Es preocupante el desastre económico de todo un país, y Tlaxcala no es ajena a este fenómeno, los estragos de la fallida distribución de la riqueza se agudizan, incluso muchas de las familias en Tlaxcala no pueden adquirir ni los productos de la canasta básica, mucho menos sufragar los problemas de salud y de desintegración familiar, por la falta de un empleo con salario justamente remunerado.
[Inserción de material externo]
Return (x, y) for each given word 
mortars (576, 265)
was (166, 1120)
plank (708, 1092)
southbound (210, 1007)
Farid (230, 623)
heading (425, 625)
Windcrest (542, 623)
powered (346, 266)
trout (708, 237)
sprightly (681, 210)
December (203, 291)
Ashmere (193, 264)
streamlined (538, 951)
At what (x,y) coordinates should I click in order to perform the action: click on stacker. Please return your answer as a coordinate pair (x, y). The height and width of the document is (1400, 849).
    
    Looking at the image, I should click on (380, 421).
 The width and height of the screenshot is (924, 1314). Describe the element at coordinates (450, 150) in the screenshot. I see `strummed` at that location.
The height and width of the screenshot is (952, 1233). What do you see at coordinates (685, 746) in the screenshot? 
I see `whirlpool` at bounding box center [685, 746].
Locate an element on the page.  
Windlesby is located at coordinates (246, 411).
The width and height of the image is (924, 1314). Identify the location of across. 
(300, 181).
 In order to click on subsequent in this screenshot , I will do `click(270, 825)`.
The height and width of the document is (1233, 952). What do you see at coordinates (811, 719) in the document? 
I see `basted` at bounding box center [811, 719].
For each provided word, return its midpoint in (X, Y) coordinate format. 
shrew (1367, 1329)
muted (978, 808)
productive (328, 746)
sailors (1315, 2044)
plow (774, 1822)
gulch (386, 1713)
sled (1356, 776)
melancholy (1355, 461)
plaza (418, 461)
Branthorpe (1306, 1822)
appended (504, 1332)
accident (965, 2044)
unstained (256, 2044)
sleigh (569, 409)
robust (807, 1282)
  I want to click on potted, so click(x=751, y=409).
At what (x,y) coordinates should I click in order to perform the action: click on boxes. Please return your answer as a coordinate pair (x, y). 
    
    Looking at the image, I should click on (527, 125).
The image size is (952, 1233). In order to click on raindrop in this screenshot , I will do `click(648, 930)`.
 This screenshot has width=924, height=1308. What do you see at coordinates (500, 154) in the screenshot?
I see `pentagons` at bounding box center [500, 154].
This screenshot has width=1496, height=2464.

También las y los tlaxcaltecas sufrimos a diario el alto índice de inseguridad pública, la falta de una real procuración e impartición de justicia, temas pendientes para el gobierno electo.  

 

Reafirmamos que 2019, 2020 y 2021 fueron años de inactividad administrativa y desaparición de subsidios, con el argumento de los ahorros y de la austeridad republicana, el grave problema es que esta descansa con los más pobres del país y nunca con los más potentados como debería de ser, se dice que la recién gobernadora electa ya cuenta con el apoyo de los secretarios de estado del gobierno federal y que gobernara como sus abuelos en el pasado, actos que en su totalidad la  población desconoce, solo esperamos que sea para bien del estado y que se gobierne sin exclusión de ninguna índole, porque de lo contrario existen personas físicas y morales en el estado que desde hace muchos años han observado a los tres niveles de gobierno con lupa para beneficio de las y los gobernados, y es obvio que estas actividades no les gustan a ningún gobierno pero son necesarias, por lo mismo, son combatidas con toda la fuerza del estado, ante esta situación estas personas están en estado de alerta roja observando desde la designación de las y los secretarios, sus desempeños, sus conductas y su productividad; por eso es muy importante que gobernantes y gobernados nos sujetemos dentro del marco de nuestras leyes y así evitemos ambos, dolores estomacales y dolores de cabeza de nuestros gobernantes.

 

Esperamos que el año 2022 empiece una nueva era para todo el país y estado, y seamos entes productivos, evitando que nuestros gobernantes sigan realizando turismo revolucionario a cargo del erario nacional y estatal.